Breakfast over, the big job was washing up the big porridge pot, utensils, dish cloths and tea bag and tidying up the Quarter Master’s store.  The Health Patrol shoveled the latrines and cleaned the wash house with their hand carried water.  They laid the campfire after they had covered the rubbish pit.  Orderly Patrol cleaned and filled the lanterns ready for the evening, incinerated rubbish and collected wood for the fire.

With everything spick and span we were ready for inspections: personal and tent.

Then, it was time to work on our merit badges: Gadget Making, First Aid, Knotting, Nature Lore.

Tea came as a welcome break and then we played ‘wide games’: Tracks to Adventure Mom called it.  We went on nature rambles always with an objective in mind.  We were to return with a good bundle of firewood properly tied together with correct knots.  Or collect different woods and name them, make a fire and see which ones burned the fastest, which ones made the hottest ashes, saving a specimen of each for entry into the Nature Log Book.  We’d scavenger hunt with a bundle of wool scraps, match the colors in nature and identify the leaves, berries and twigs when we returned to camp.

Finally we’d test our knotting skills, help each other and trust each other with search and rescue exercises on the kopjes. That’s how friendships were forged.

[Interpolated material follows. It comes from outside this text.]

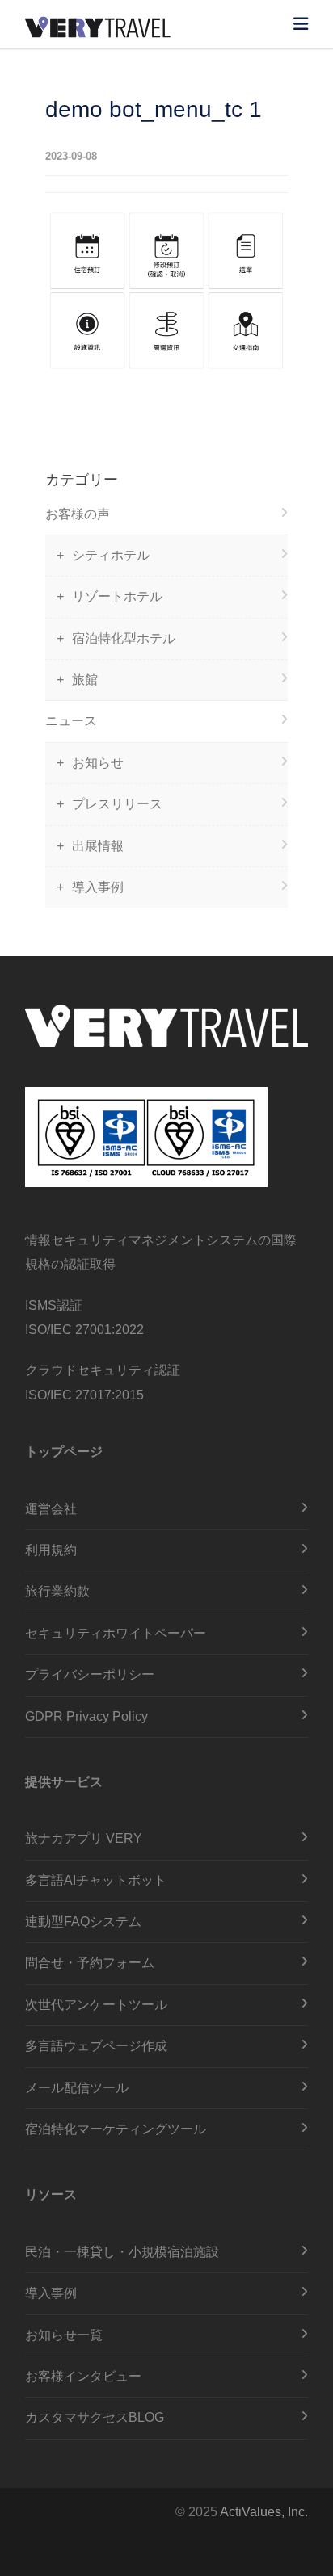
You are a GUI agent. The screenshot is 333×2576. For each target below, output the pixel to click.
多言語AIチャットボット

All the other girls returned from Tracks to Adventure to normal lives by Sunday evening.  I couldn’t find my way to short shorts but did eventually find my way into a swimming costume.  Perhaps this was a perfect fit for me?  After lap practice the BSAP (British South Africa Police) water polo team would arrive.  I never managed to rope myself a policeman, but I had succumbed, despite Mom’s best efforts, to that most terrible of diseases: Boy Madness.